Kaynak metin =>

Özel'in konuşmasından öne çıkanlar:
"ERDOĞAN İLE GELECEK HAFTA GÖRÜŞECEĞİZ"
Erdoğan'la görüşme tarihimiz gelecek hafta içerisinde olacağı kesinleşti. Yarın gününü ve saatini paylaşma imkanımız olacak. Bu önemli bir görüşme, ben siyasette herkesin herkesle görüşmesini savunuyorum. Normalleşme dediğimiz bir dönem.
ERDOĞAN - AKŞENER GÖRÜŞMESİ
Ben Meral Akşener'i bayramda aradım. Bunlar insani şeyler. İnsani duygularını kaybeden siyasetçilerin memlekete kazandıracağı hiçbir şey yok. Umarım her iki tarafın da memnun ayrıldığı bir temas gerçekleşiyordur. Biz de dikkatle takip ediyoruz.
"BİZ İYİ PARTİ'Yİ ÖNEMSİYORUZ"
Tam 487'si CHP'li. Millet böyle ödüllendirdi CHP'nin geçmiş siyasetini, İYİ Parti'nin de 2 delegesi var. Bugün İYİ Parti'ye en üst yönetimde 14 kişilik bir yer verdik. Efendim Müsavat Bey, geçen hafta sonu sert konuştu, bugün de. Biz normalde kimsenin aklından geçmeyen bir şeyi teklif edebiliyoruz. Gerçekten normalinin bu olduğunu düşünüyoruz. Son seçimde çok az belediye kazanmış olabilir. Sadece 2 delegesi olabilir. Biz İYİ Parti'yi bu ülkenin önemli bir siyasi partisi olarak görüyoruz. Biz İYİ Parti'yi önemsiyoruz, çünkü onlara oy veren iyi insanları önemsiyoruz. Yöneticilerin sertleşmesi, iyi insanları kötü insan yapmaz. Ben asla ve asla bu tip tartışmaların içine girmem. Yoksa verilecek çok cevap var. Bundan sizin, bizim, bu ülkenin yoksul, işsiz insanlarının, mutsuz insanlarının ne çıkarı var? Müsavat Dervişoğlu ile Özgür Özel birbirinin kaşını gözünü yarsa bir garibanın karnı doyuyor mu?

Eldeki veriler =>
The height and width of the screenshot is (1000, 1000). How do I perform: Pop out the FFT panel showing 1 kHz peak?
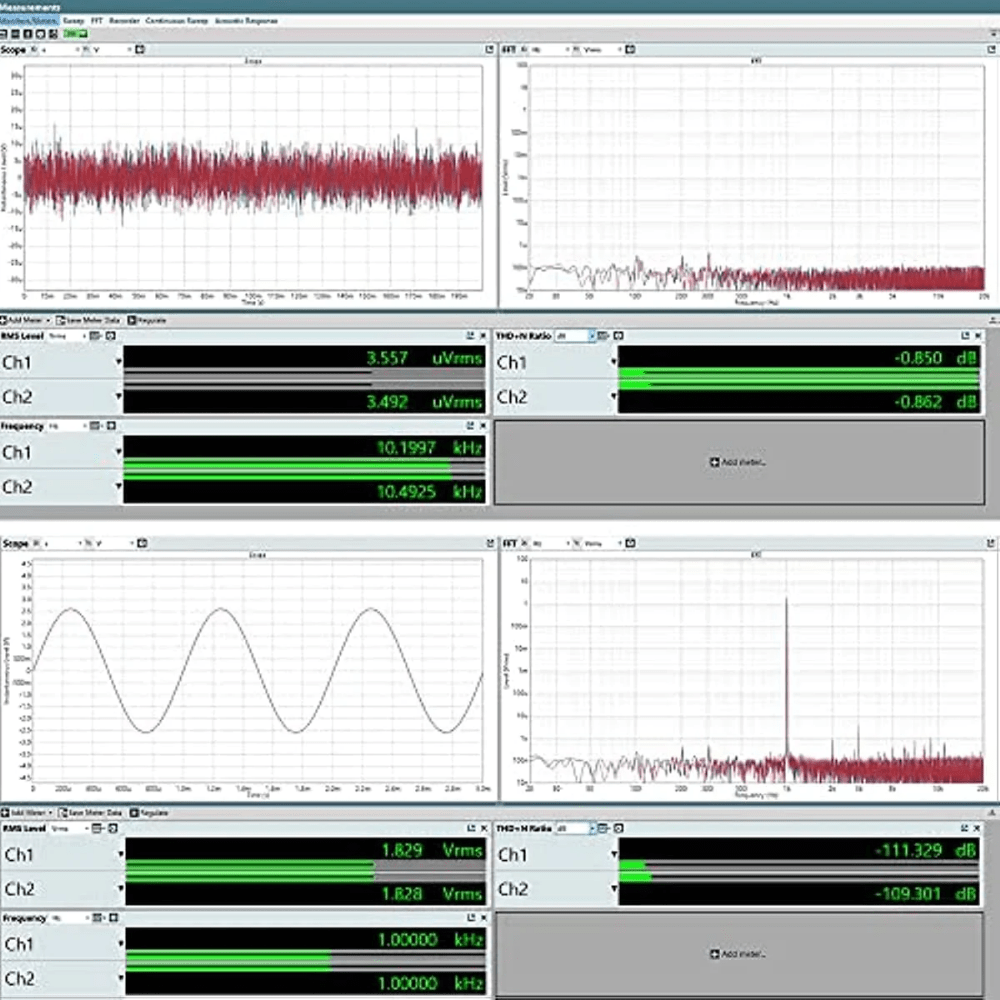click(991, 543)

Çözülecek görevler =>
[1] Özel'in konuşmasından "Özel'in konuşmasından öne" sözlerinden "dediğimiz bir dönem." sözlerine kadar olan kısmı hiç değiştirmeden alın.
[2] Özel'in konuşmasına göre İYİ Parti'ye en üst yönetimde kaç kişilik yer verildi?
[3] Özel'in konuşmasının devamını yazın.
Buradaki işte verilerin hiçbir rolü yok.

Çözümler =>
[1]
Özel'in konuşmasından öne çıkanlar:
"ERDOĞAN İLE GELECEK HAFTA GÖRÜŞECEĞİZ"
Erdoğan'la görüşme tarihimiz gelecek hafta içerisinde olacağı kesinleşti. Yarın gününü ve saatini paylaşma imkanımız olacak. Bu önemli bir görüşme, ben siyasette herkesin herkesle görüşmesini savunuyorum. Normalleşme dediğimiz bir dönem.

[2] 14 kişilik bir yer verildi.

[3]
"BİZ SEÇİMDEN SONRA MİLLETİN DERDİNİ ANLATMAYA DEVAM EDİYORUZ"
Doymuyor. Aksine bu düzen dönmek için kendine fırsat buluyor. Biz normalleşme meselesinden hem müzakereyi hem en çetin mücadeleyi. Hepimiz miting yaptık. Biz seçimden sonra miting meydanlarını doldurmaya, milletin derdini anlatmaya devam ediyoruz. Herkese tavsiye ederim. Millet çok memnun oluyor. Böyle devam etmek gerekiyor. Sadece şunu söyleyeyim; Müsavat Bey nitelemiş diye söyleyeyim, kesinlikle nitelediği gibi bir ilişkimiz olmadı. 'Evladımın baskısına dayanamıyorum, baba evine niye dönmüyorsun, Atatürk'ün partisine niye gitmiyorsun, diyor kızım, beni en çok ikna eden kızım oldu' milletvekilimiz. Biz kimsenin milletvekiline ne kanca atarız, ne bir başka şey yaparız. 'Baba evine dönmek istiyorum' diyen milletvekiline ne diyeceksiniz? Ben ittifaklar arası milletvekili geçişini sorunlu buldum. Erdoğan'a itirazla oy toplayıp, Erdoğan'ın partisine giden var İYİ Parti'de.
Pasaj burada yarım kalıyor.